→ **Problem statement**:
Every line containing the word "This" must be pulled from the records.

Stored items:
===
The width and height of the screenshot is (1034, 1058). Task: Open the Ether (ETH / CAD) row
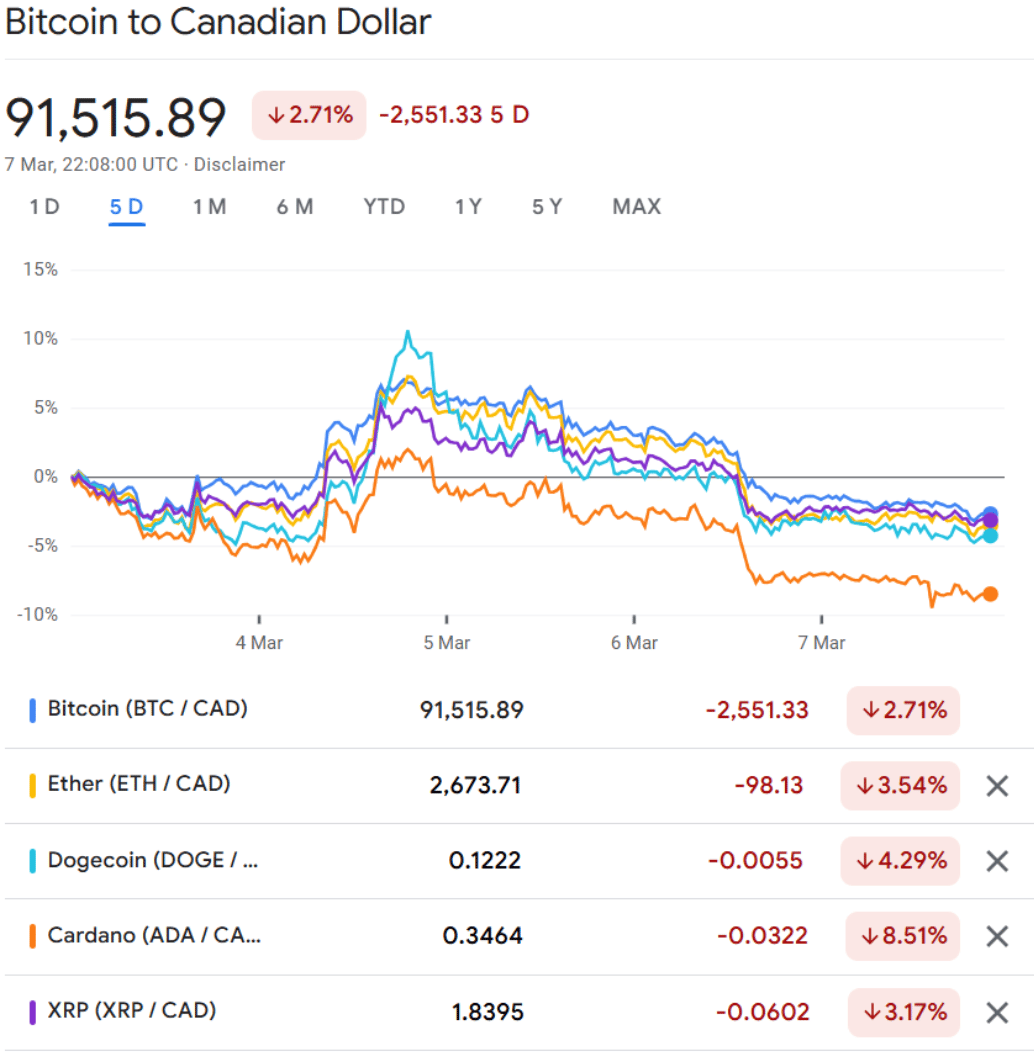click(139, 784)
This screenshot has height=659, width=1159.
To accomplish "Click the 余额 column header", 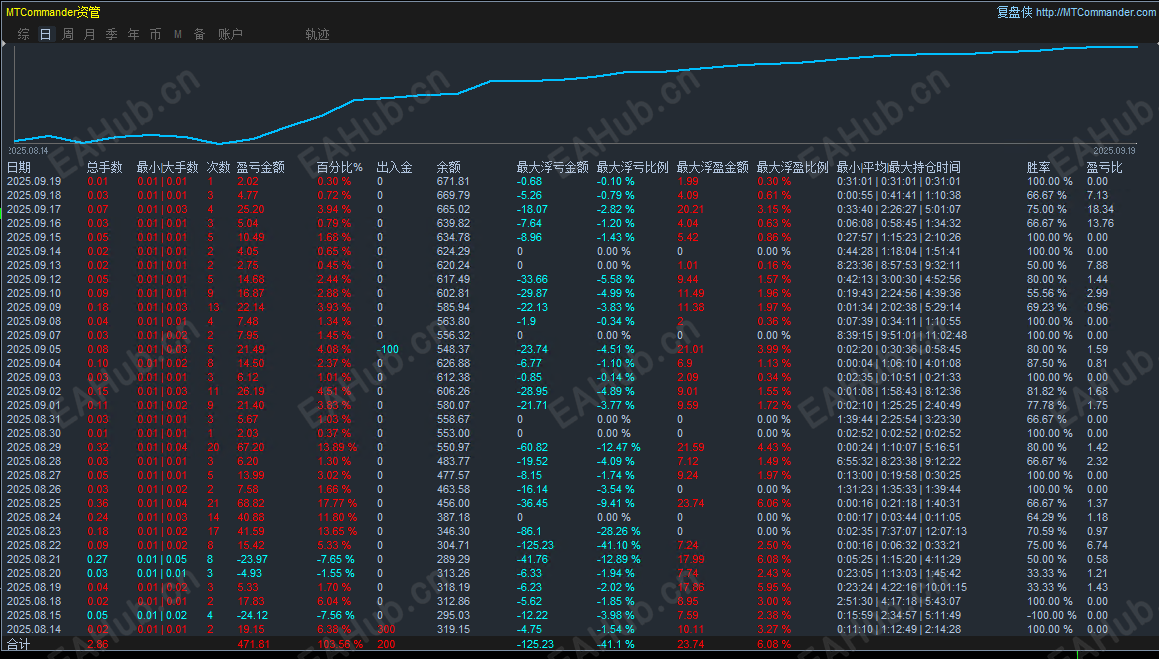I will point(449,167).
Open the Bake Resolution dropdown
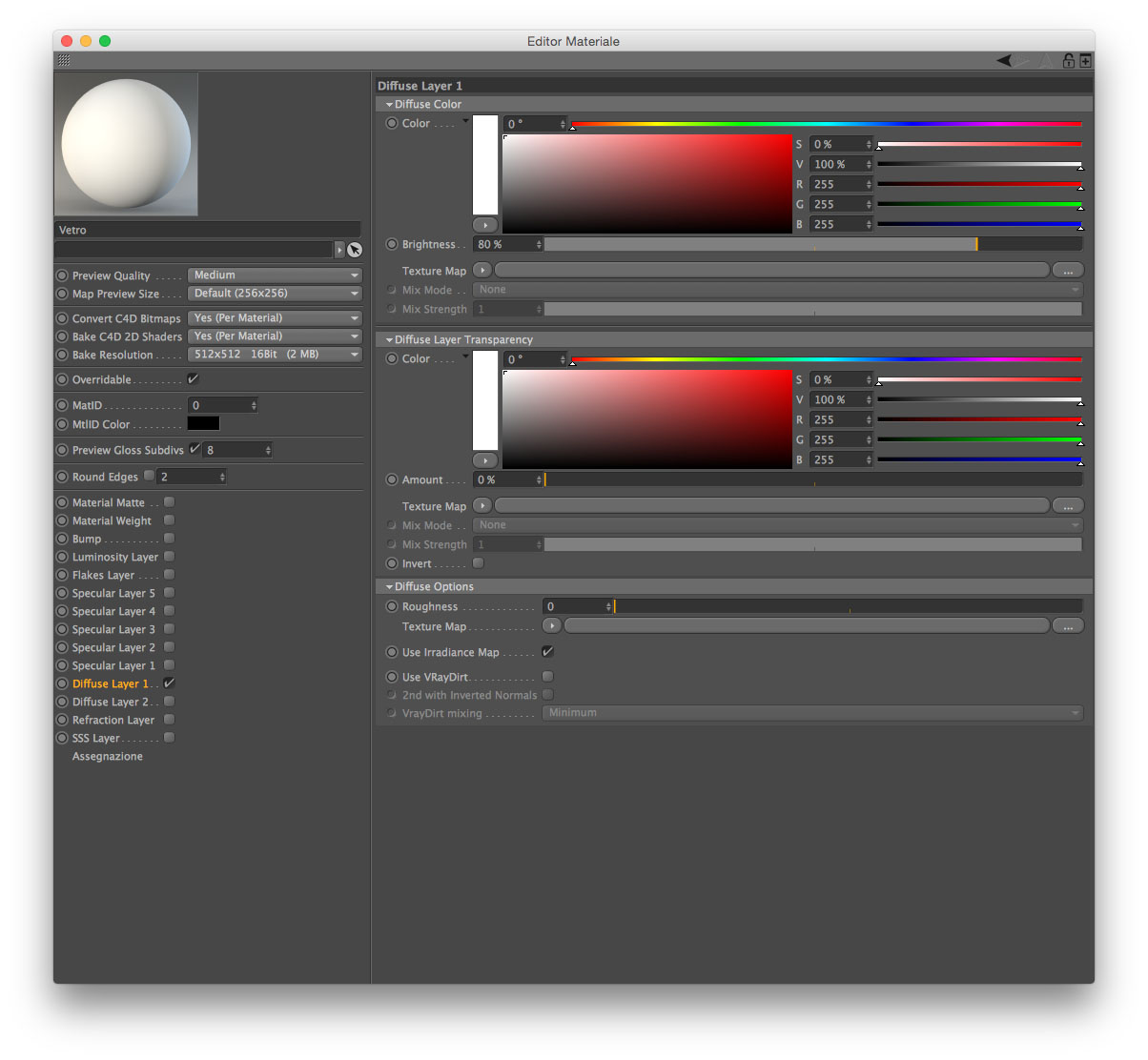The height and width of the screenshot is (1060, 1148). [275, 354]
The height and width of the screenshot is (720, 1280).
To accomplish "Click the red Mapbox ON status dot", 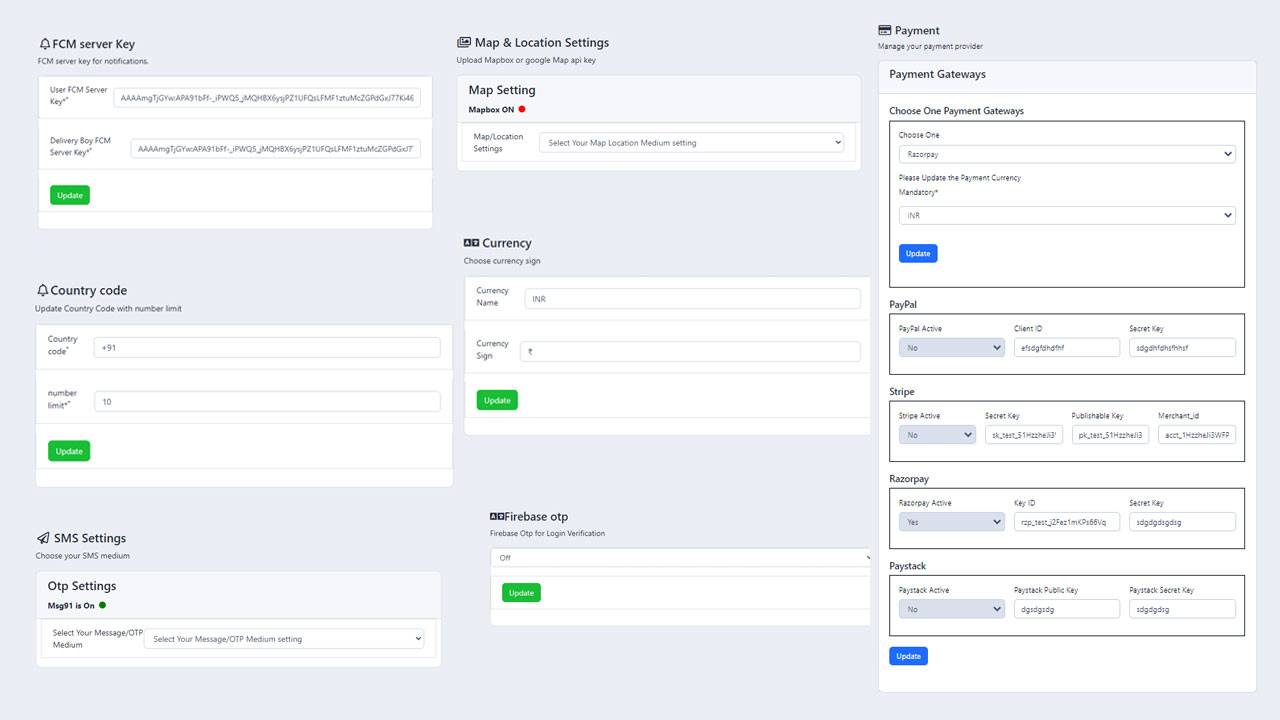I will (522, 109).
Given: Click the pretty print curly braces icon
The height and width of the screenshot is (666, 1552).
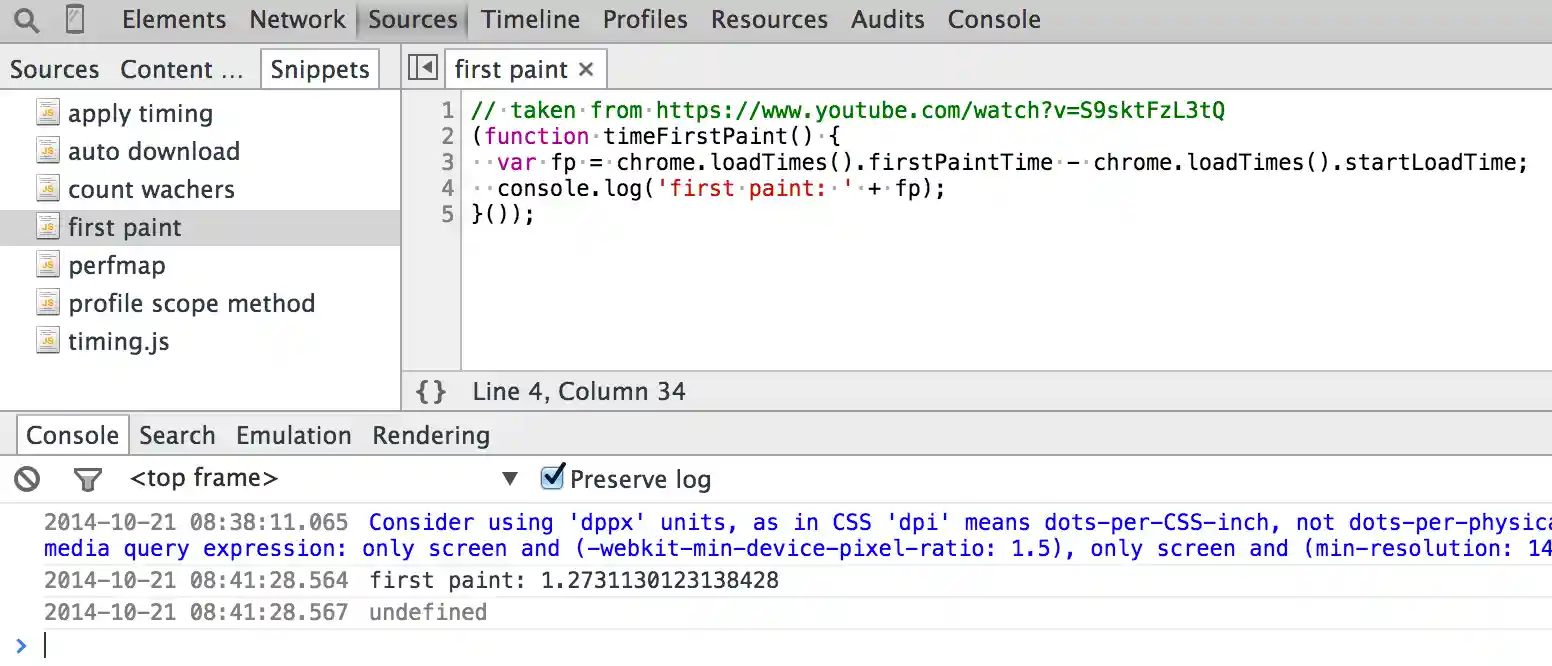Looking at the screenshot, I should tap(431, 391).
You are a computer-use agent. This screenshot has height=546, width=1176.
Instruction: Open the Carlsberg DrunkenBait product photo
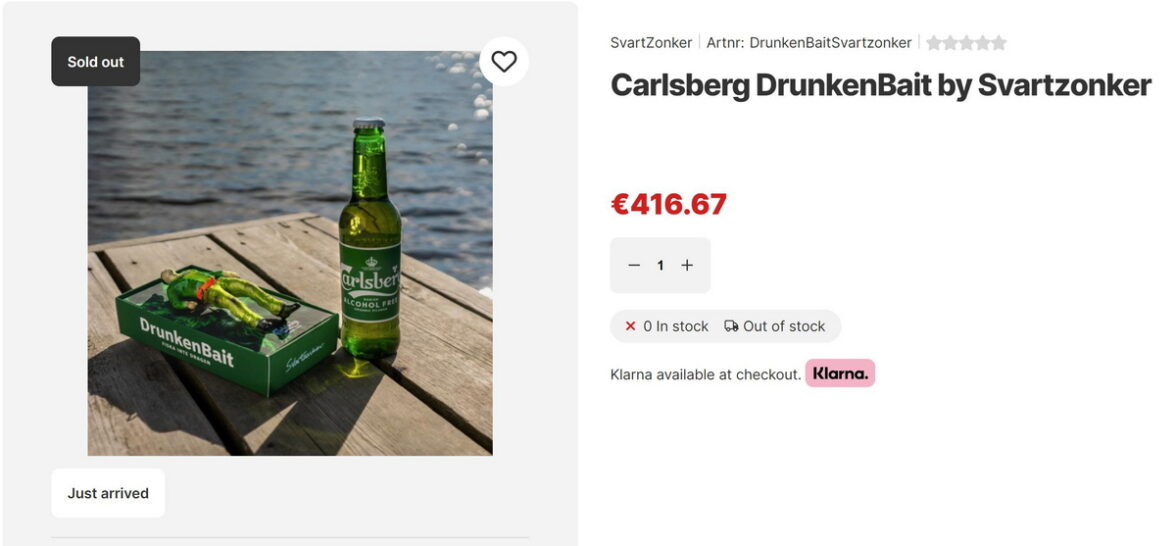coord(290,253)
===
→ **Exercise response**:
This screenshot has height=659, width=1159.
You are a computer-use agent. This screenshot has height=546, width=1176.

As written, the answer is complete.